As of early November, Rocky Mountain National Park is already 3 good snow events into the middle of autumn. From a landscape photographers perspective, were more or less into the winter season. The snow is going to stay on the high peaks from now until June and the lakes will remained covered in ice through May,June and July depending on their elevations.
One can still find a few open pockets of water here and there and with a few warm days thrown in here and there, it may remain so for some of November. It’s an interesting time of year to photograph Rocky Mountain National Park. The crowds are gone and so are many of the photographers who make their appearances each fall for the fall colors and elk rut.
Even though much of the park is now frozen and or snow covered, I enjoy shooting in Rocky this time of year. Sunrises and sunsets can be amazing this time of year. In fact the quality of light with the low sun angle is spectacular. Get the right conditions and you may be able to photograph one of the most colorful sunrises or sunsets all year.

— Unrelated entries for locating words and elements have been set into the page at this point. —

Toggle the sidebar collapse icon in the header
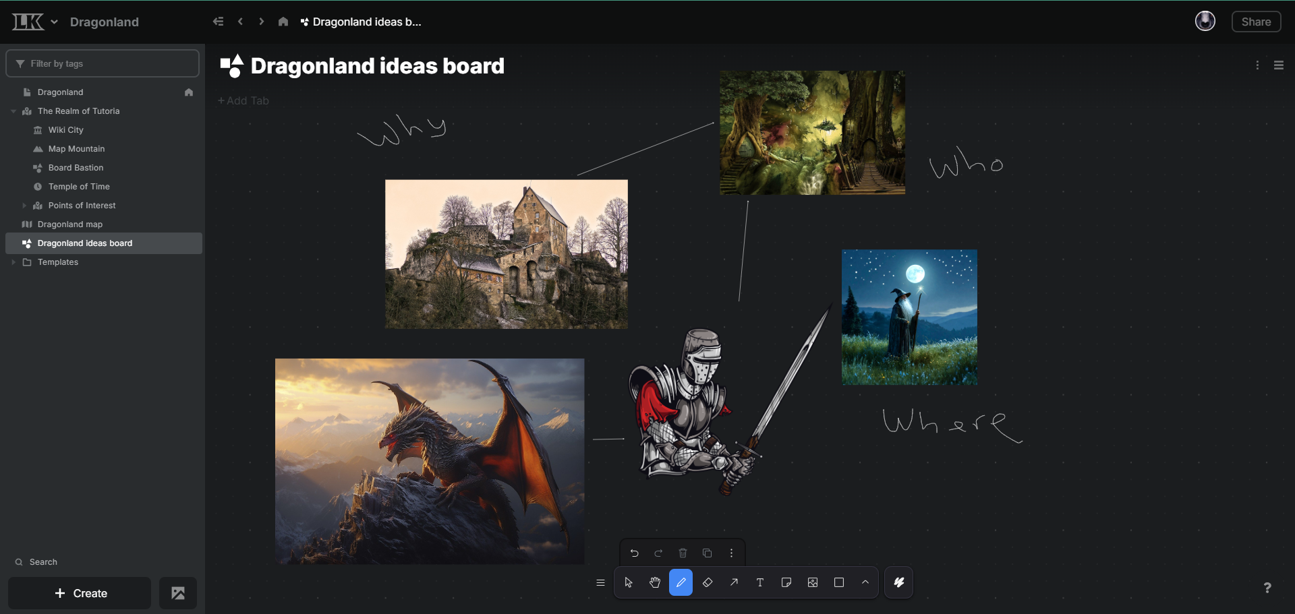 pyautogui.click(x=218, y=21)
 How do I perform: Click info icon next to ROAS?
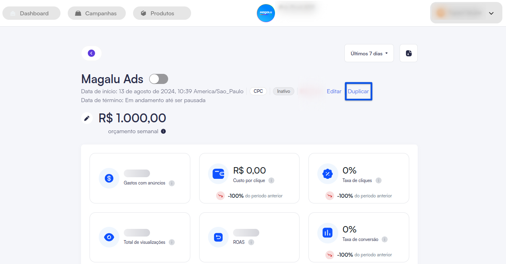(251, 242)
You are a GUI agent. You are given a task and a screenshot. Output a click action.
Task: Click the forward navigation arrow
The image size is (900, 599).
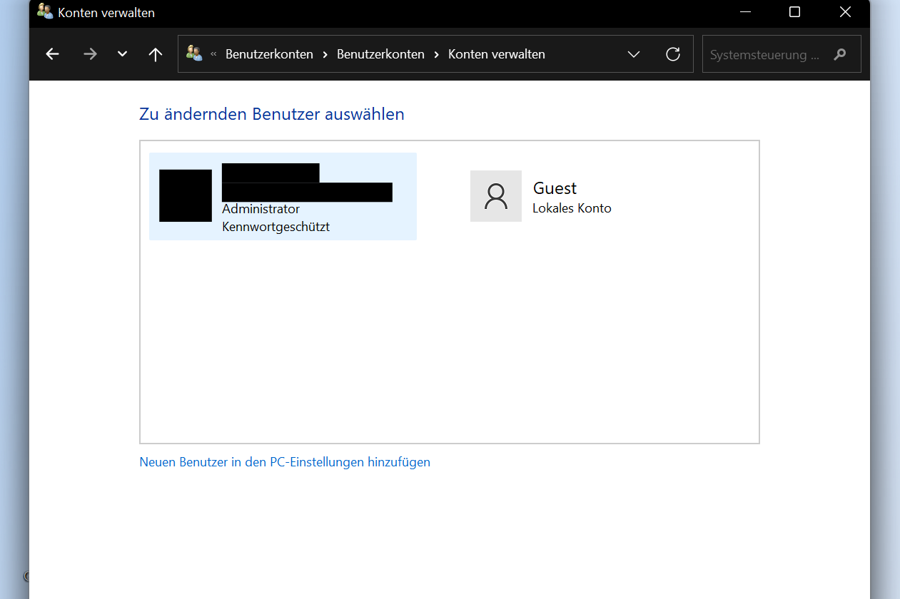[90, 54]
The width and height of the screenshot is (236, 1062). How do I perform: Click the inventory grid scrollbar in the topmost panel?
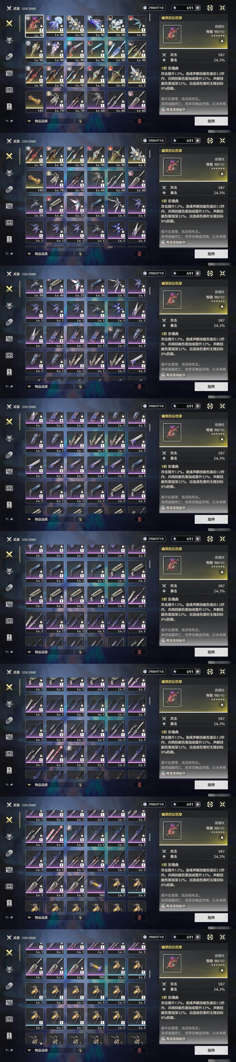(150, 18)
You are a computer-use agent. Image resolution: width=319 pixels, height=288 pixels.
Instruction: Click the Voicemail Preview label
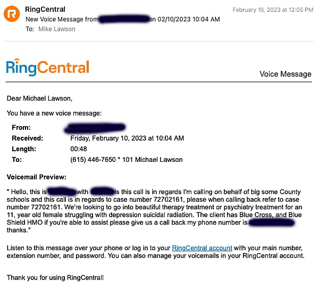click(37, 177)
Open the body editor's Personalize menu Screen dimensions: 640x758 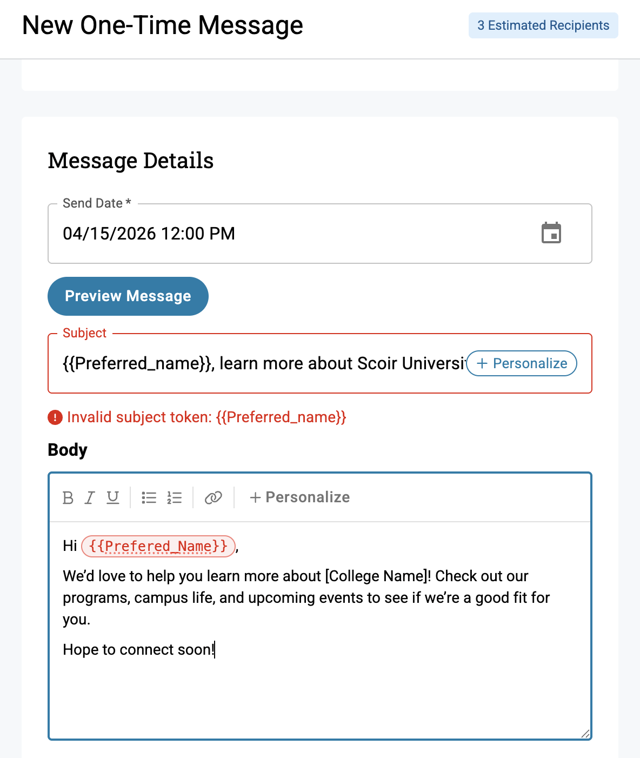click(x=299, y=497)
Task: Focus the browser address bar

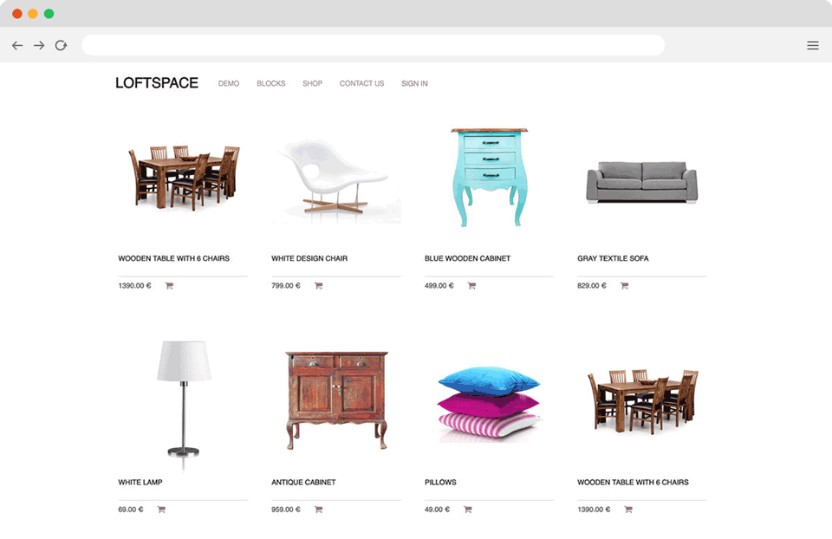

November is also a great time of year to capture winter landscapes. The caveat with photographing winter scenes in Rocky is always the timing. On account of the winds and sun, the snow wont hang around very long on the pine trees, or ice covered surfaces of the lakes. One needs a little bit of luck regarding the timing of the storm and what time it exits the area and brings in high winds on the backside of the front and sun which quickly melts snow even in the middle of winter.
Overall, November can be a very exciting time to photograph Rocky. You get a little bit of everything this time of year without the crowds found during the summer months. On top of that, sunrises and sunsets are some of the best and a well timed snowstorm is always a possibility as we move through the brown season into the winter season in RMNP.